*Given problem 1*. Name every workflow that the HelmsDeep page says is wired up, with the Translator layer each one targets.
*Given problem 2*. Pick up the HelmsDeep page where it stops and write what follows.

HelmsDeep

HelmsDeep — HTTP Endpoint Load Measurement System, Determining Each Endpoint's Performance — drives a stepped ramp of concurrent users against a single NCATS Translator component and reports the max sustainable concurrency (the "knee") — the highest load where the service still meets a latency/error SLO.

The Translator stack cascades ARS → ARAs → KPs, so a run targets exactly one layer at a time (testing a higher layer already loads everything beneath it). All three workflows are wired up: Retriever (KP), Shepherd (ARA), and the asynchronous ARS.

In plain language: HelmsDeep slowly turns up the number of simultaneous users hitting a service and watches when it starts getting too slow or too error-prone. The single headline number it reports — the knee, or "max sustainable concurrency" — is the largest number of simultaneous users the service handled while still staying fast enough and erroring rarely enough. Above that load, the service is overwhelmed. If you only read one thing, read the "How to read the results" section.

Install

pip install -e .          # Python >= 3.12; installs locust

Run a workflow

# Retriever (KP) — sync lookup queries, scalar parameters.tier per query
helmsdeep --targets kps \
    --host https://your-retriever-service.example.org \
    --csv-prefix run1

# Shepherd (ARA) — sync creative-mode (inferred) queries, cache bypassed
helmsdeep --targets aras \
    --host https://your-ara-service.example.org \
    --csv-prefix run1

# ARS — async submit/poll/merge of inferred queries (host = the ARS API base)

*Data excerpt*.

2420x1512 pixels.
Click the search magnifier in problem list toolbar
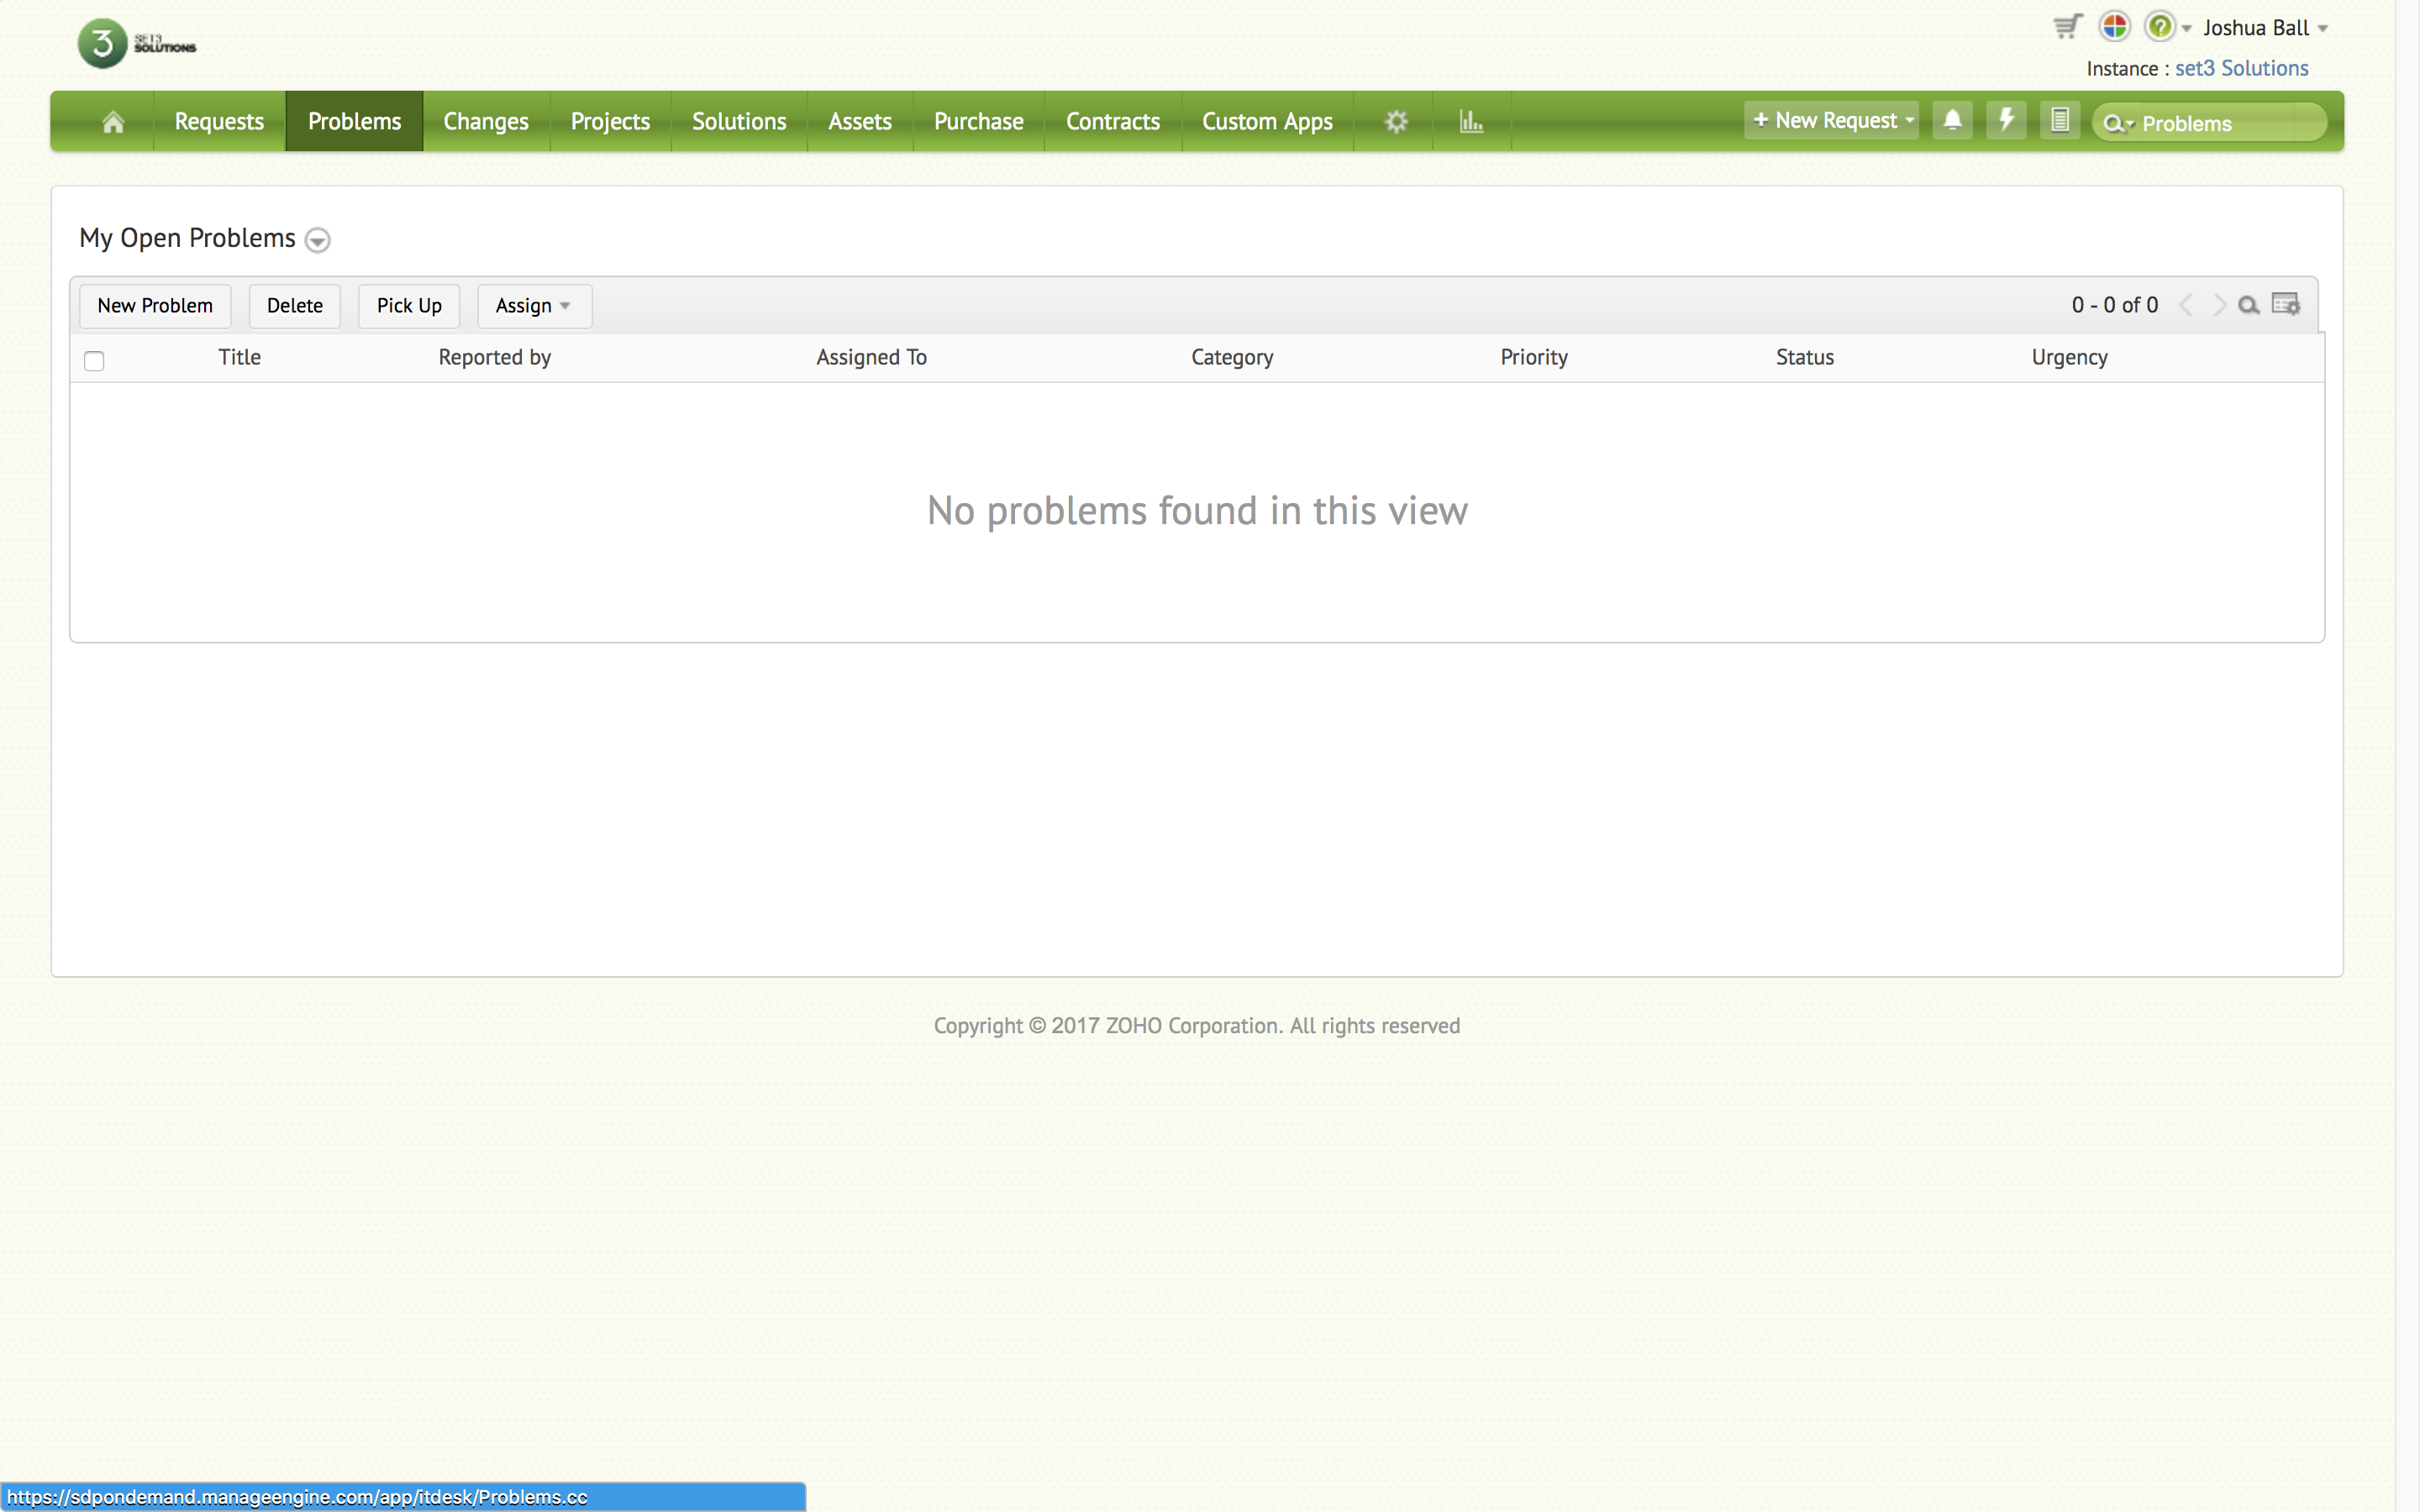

*Reply 1*.
- Retriever (KP)
- Shepherd (ARA)
- the asynchronous ARS

*Reply 2*.
helmsdeep --targets ars \
    --host https://ars.ci.transltr.io/ars/api \
    --csv-prefix run1

# Pathfinder — its own heavier run type (ARA/ARS only); pins two endpoints and
# asks for connecting paths. Sync via the ARA, async via the ARS.
helmsdeep --targets aras_pathfinder \
    --host https://your-ara-service.example.org \
    --csv-prefix pf1
helmsdeep --targets ars_pathfinder \
    --host https://ars.ci.transltr.io/ars/api \
    --csv-prefix pf1

• --targets selects the layer: kps (Retriever), aras (Shepherd), ars, or the Pathfinder run types aras_pathfinder / ars_pathfinder (ARA/ARS only).
• --host is required — the base URL of the target service. For kps/aras the /query path is appended; for ars the host is the API base and the tool uses /submit then /messages/{pk}.
• --csv-prefix is optional; it falls back to the LOCUST_CSV_PREFIX env var, then to trapi_run.

The load profile (users, spawn rate, duration) is driven by the StepLoad shape, not by CLI flags — so there is intentionally no -u/-r/-t. The ramp and knee threshold are per target in helmsdeep/config.py (stages and p99_slo_ms), since cost profiles differ wildly by layer; edit them there.

An optional per-target cooldown_s inserts a quiet gap between stages: users ramp to 0 so slow in-flight queries drain (counted under the stage that launched them) before the next stage starts clean, instead of bleeding into it. It defaults to 0 (cheap KP lookups don't bleed) and is set on the expensive ARA/ARS/Pathfinder targets.

Outputs

Written to the working directory by the standalone/master node:

• <prefix>_stages.csv — one row per stage (overall metrics), including a stage_start column with the stage's wall-clock start time (ISO 8601 UTC)
• <prefix>_by_qtype.csv — one row per (stage, query type)
• <prefix>_summary.json — config (including which target was measured), all stages, and the chosen knee
• <prefix>_ars_health.csv — ARS only: per-stage health signals (see below)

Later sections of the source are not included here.